June 19th, 4:05pm

The main road that leads visitors to the most scenic points of Zion National Park are completely closed off to automobiles every summer. Instead, the park offers a shuttle service that operates from the visitor center all the way to the last stop, the Temple of Sinawava. Here’s how extreme conditions in this park laid a foundation for this radical experiment. The year is 1997. 2.7 million annual visitors were becoming more than an unpleasant experience, causing incredible resource damage, and blocking maintenance and emergency vehicles from accessing points in the park. The idea of a shuttle was proposed by Don Falvey, Zion superintendent from 1991-2000, and despite much controversy, the park worked with the gateway town of Springdale to implement two separate park and town shuttles in 2000. Zion may be the only park to require visitors to leave their cars behind.

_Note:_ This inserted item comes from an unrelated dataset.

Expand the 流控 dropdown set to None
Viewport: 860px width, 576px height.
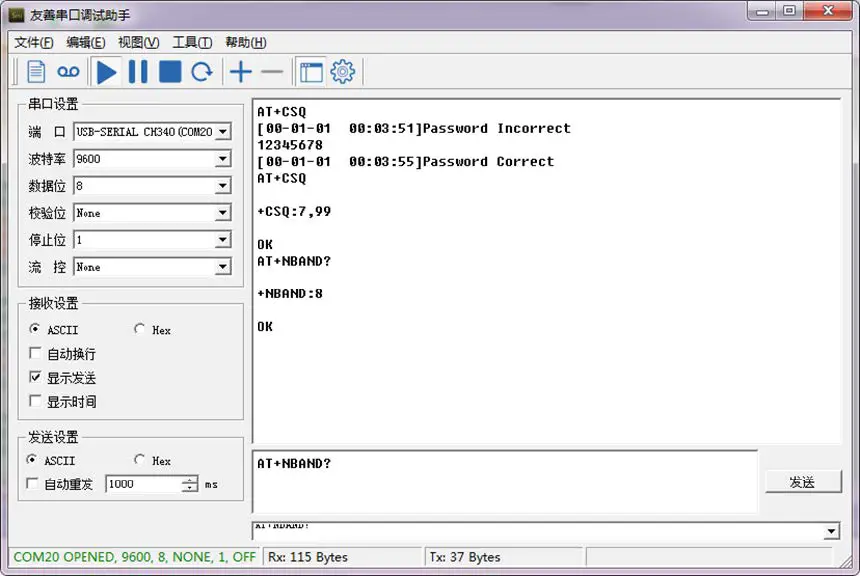pos(224,266)
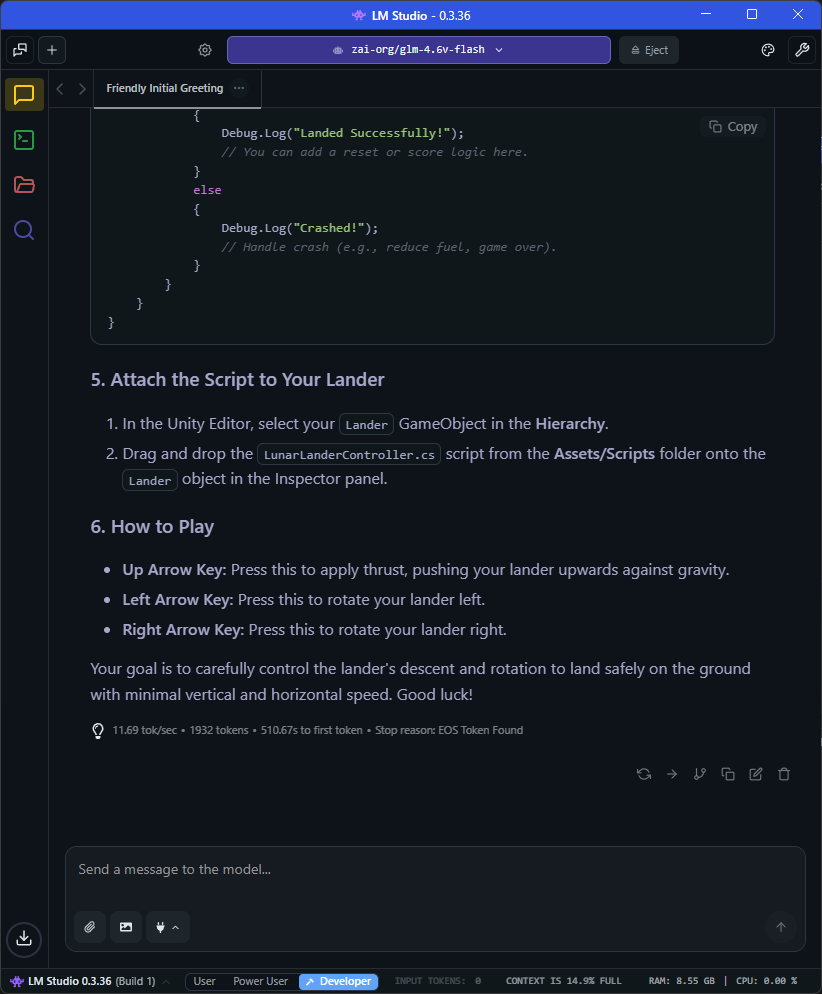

This creates a unique visiting experience - a pedestrian setting that, to us, is reminiscent of an amusement park. Although in the height of the season, you may wait 30-45 minutes in line to board the shuttle from the visitor center, many visitors have come to appreciate this structured experience. As one departs from the visitor center, a pre-recorded audio tour provides insight into the geology, Native American histories, trails, and fauna of the park, and also effectively on the shuttle minimizes chatter on the ride. Perhaps due to the shuttle or the attractions along it, we’ve found that visitorship is concentrated along this road, leaving the east side and Kolob Canyons as quieter attractions of the park. As all parks across the nation are being “loved to death” by the public, Zion could be a unique trailblazer for visitor management – which we’ll talk more about in an upcoming post about our chat with interpretive ranger, Adrienne Fitzgerald.